Si è diffusa in tutta Italia, ma non decolla la campagna #ioapro dei ristoratori ‘ribelli’ che hanno annunciato nei giorni scorsi l’apertura serale dei loro locali per protestare contro i divieti imposti dai decreti governativi per limitare la diffusione del coronavirus. Da Pesaro a Foggia, a Verona, fino a Milano e Napoli, le adesioni sono state sparse e poco più che simboliche, visto che l’iniziativa non è stata appoggiata dalle principali associazioni di categoria, come Confcommercio e Confesercenti, e dei ristoratori locali in diverse parti d’Italia. Un flop certificato anche dai dati dell’app finanziaria Revolut, secondo cui i pagamenti con carta di credito e bancomat fatti nei ristoranti la sera del 15 gennaio sono stati in linea con quelli di venerdì scorso. Niente “picchi significativi delle transazioni” nelle Regioni, si legge in una nota, “nonostante alcuni abbiano comunque deciso di protestare e aprire”.

A Verona, ad esempio, sono stati una decina i ristoranti che hanno aperto le porte alla clientela, mentre a Foggia tutto si è risolto in un flashmob nel pomeriggio di una cinquantina di titolari di bar, ristoranti e pizzerie. E anche nelle altre città sono poche decine gli esercenti che hanno aderito rischiando multe salate. Niente a che vedere con i numeri fatti circolare nei giorni scorsi dagli organizzatori che parlavano addirittura di 20-30mila adesioni in tutto il Paese. A Pesaro, fa sapere il sindaco Matteo Ricci, c’è stato solo il caso del ristorante di Mombaroccio gestito da uno dei promotori dell’iniziativa, poi chiuso dalle forze dell’ordine: “Zero adesioni, locale di Mombaroccio chiuso e un po’ di folclore“.

Al governo i ristoratori chiedono un cronoprogramma preciso per le riaperture, un intervento sulle locazioni dei locali, ristori da calcolare su base annuale, interventi che riaccompagnino per un periodo la ripresa con un alleggerimento del costo del lavoro sotto il profilo contributivo. Un “piano preciso” con “proposte concrete e di immediata applicabilità normativa” per risollevare uno dei settori più colpiti dalla crisi scatenata dalla pandemia e decisamente rilevante per la nostra economia. Secondo i dati di Fipe, la ristorazione dà lavoro ogni anno a 1,3 milioni di persone, genera un valore aggiunto pari a 46 miliardi di euro e con 21 miliardi all’anno rappresenta la seconda componente di spesa per i turisti stranieri in Italia.

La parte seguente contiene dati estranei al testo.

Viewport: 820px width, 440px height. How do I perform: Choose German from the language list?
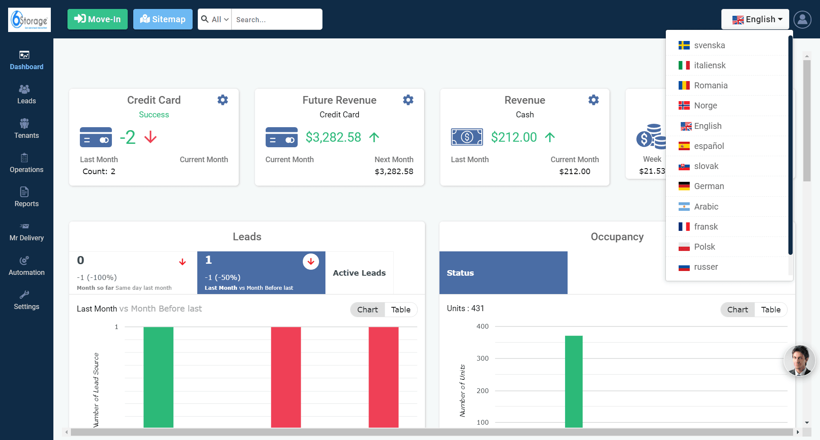point(709,186)
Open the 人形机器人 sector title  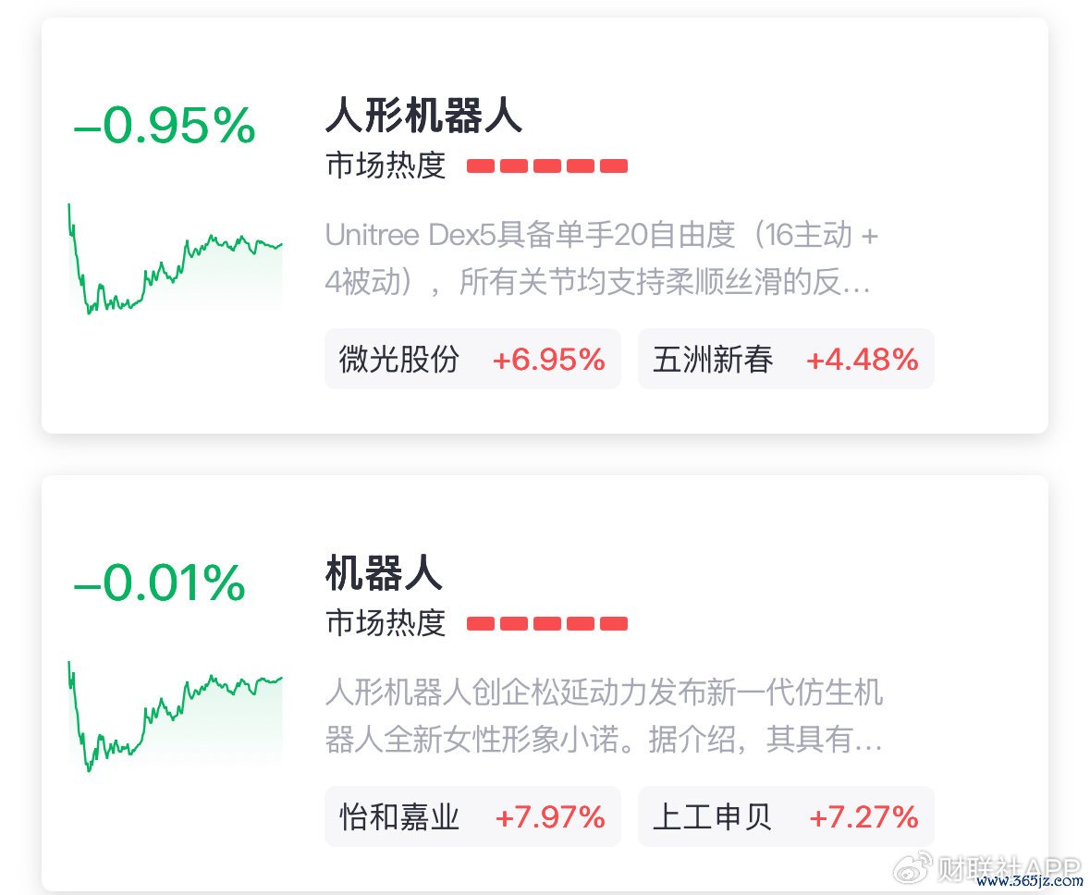(423, 116)
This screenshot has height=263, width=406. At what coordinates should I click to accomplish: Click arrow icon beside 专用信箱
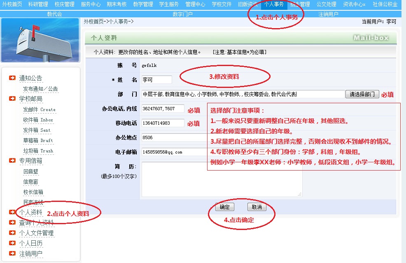(12, 161)
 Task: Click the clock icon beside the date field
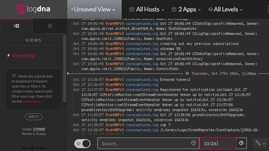(241, 143)
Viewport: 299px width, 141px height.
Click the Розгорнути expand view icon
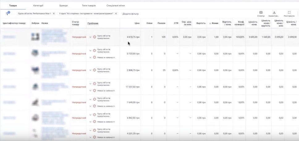click(x=289, y=13)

Ma non è questo il modo per protestare contro la crisi che ha travolto il settore, dicono le associazioni di categoria: “Non rispettare la legge è la cosa più semplice ma che porta meno risultati, va bene per chi vuole strumentalizzare la disperazione della categoria, disperazione che capiamo benissimo e condividiamo”, dice Roberto Calugi, direttore generale di Fipe Confcommercio. “Sicuramente comprendiamo il disagio della categoria perché siamo tutti operatori, ma le cose si cambiano rispettando la legge. Non è infrangendola che si ottengono risultati”, afferma il presidente di Fiepet Confesercenti, Giancarlo Banchieri, che pure sottolinea come con il solo asporto il fatturato si riduca del 90%. “Lunedì vedremo il ministro Patuanelli e chiederemo tre cose – ha aggiunto – Un cronoprogramma preciso per le riaperture, ristori consistenti e veloci e una riduzione dei costi strutturali, anche dopo almeno per un periodo, in particolare per abbassare un po’ il costo del lavoro, sotto il profilo contributivo”.

Decine le multe comminate dalle forze dell’ordine nei confronti dei proprietari che hanno violato le normative. Come a Genova, dove è stata disposta la chiusura di un wine bar di corso Torino dopo che una trentina di persone si sono accomodate all’interno. Gli agenti hanno identificato tutti i presenti e anche quelli che aspettavano per strada e li hanno sanzionati. Nell’elenco dei locali sanzionati c’è anche la Nuova Locanda al Sole di Vo’ Euganeo, il bar frequentato dalla prima vittima italiana del Covid, Adriano Trevisan. Proprio questo locale era stato indicato come uno dei possibili luoghi focolaio del virus in quello che era stato il primo cluster d’Italia. Era lì che Trevisan e l’amico Renato Turetta, anch’esso deceduto per Covid, si incontravano ogni sera per le loro partite a carte.